---- Dataset excerpts

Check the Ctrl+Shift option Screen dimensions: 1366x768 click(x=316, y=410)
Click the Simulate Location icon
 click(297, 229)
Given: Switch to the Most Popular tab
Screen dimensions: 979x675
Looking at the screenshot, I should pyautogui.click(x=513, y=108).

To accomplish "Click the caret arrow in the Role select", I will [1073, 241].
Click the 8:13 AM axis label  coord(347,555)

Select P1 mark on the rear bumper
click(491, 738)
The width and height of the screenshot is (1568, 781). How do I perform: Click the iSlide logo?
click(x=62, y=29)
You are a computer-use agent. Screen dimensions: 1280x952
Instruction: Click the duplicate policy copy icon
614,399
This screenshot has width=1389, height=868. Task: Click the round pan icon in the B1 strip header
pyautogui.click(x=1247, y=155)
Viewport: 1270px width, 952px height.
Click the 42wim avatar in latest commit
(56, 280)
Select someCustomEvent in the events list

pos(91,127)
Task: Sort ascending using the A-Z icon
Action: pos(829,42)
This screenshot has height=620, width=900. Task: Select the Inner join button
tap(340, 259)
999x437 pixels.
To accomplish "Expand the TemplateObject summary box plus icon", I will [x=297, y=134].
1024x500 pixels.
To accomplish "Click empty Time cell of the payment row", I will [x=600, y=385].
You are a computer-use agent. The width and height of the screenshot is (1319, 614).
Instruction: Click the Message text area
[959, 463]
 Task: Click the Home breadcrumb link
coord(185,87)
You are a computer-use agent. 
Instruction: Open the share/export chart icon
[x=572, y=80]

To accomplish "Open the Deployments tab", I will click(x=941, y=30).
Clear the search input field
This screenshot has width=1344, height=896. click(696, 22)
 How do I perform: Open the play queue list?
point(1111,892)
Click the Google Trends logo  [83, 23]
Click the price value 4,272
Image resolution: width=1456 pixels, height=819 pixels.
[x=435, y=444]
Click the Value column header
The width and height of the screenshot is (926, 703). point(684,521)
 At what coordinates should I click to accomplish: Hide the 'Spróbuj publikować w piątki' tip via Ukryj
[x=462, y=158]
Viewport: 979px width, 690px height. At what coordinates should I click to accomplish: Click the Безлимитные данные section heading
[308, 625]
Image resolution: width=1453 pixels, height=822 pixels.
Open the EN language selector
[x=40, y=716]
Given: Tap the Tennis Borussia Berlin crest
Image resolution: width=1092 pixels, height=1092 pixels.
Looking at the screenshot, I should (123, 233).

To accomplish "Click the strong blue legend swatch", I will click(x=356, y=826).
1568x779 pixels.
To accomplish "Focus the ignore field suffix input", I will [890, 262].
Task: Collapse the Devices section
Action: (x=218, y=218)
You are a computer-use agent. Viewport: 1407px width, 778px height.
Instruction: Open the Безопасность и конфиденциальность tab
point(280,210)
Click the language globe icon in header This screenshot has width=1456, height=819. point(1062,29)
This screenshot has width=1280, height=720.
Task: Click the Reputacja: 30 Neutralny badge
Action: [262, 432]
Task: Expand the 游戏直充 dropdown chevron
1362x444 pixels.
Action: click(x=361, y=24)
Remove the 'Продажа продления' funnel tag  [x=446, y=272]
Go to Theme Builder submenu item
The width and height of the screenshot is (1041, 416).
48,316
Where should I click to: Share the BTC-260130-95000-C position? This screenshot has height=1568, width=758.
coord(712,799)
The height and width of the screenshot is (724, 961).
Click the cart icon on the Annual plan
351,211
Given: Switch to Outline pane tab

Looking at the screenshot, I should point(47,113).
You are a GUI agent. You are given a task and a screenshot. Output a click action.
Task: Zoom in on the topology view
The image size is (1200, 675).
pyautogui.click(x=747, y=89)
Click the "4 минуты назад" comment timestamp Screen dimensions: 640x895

--------

**Work instructions**
Among the records above, find the lines that contain "computer" and copy every one.

**Exercise answer**
You are a computer-use agent. Screen dimensions: 1280x952
You are a computer-use agent. The width and height of the screenshot is (1319, 614).
You are a computer-use agent. 
You are a computer-use agent. Viewport: 1407px width, 778px height.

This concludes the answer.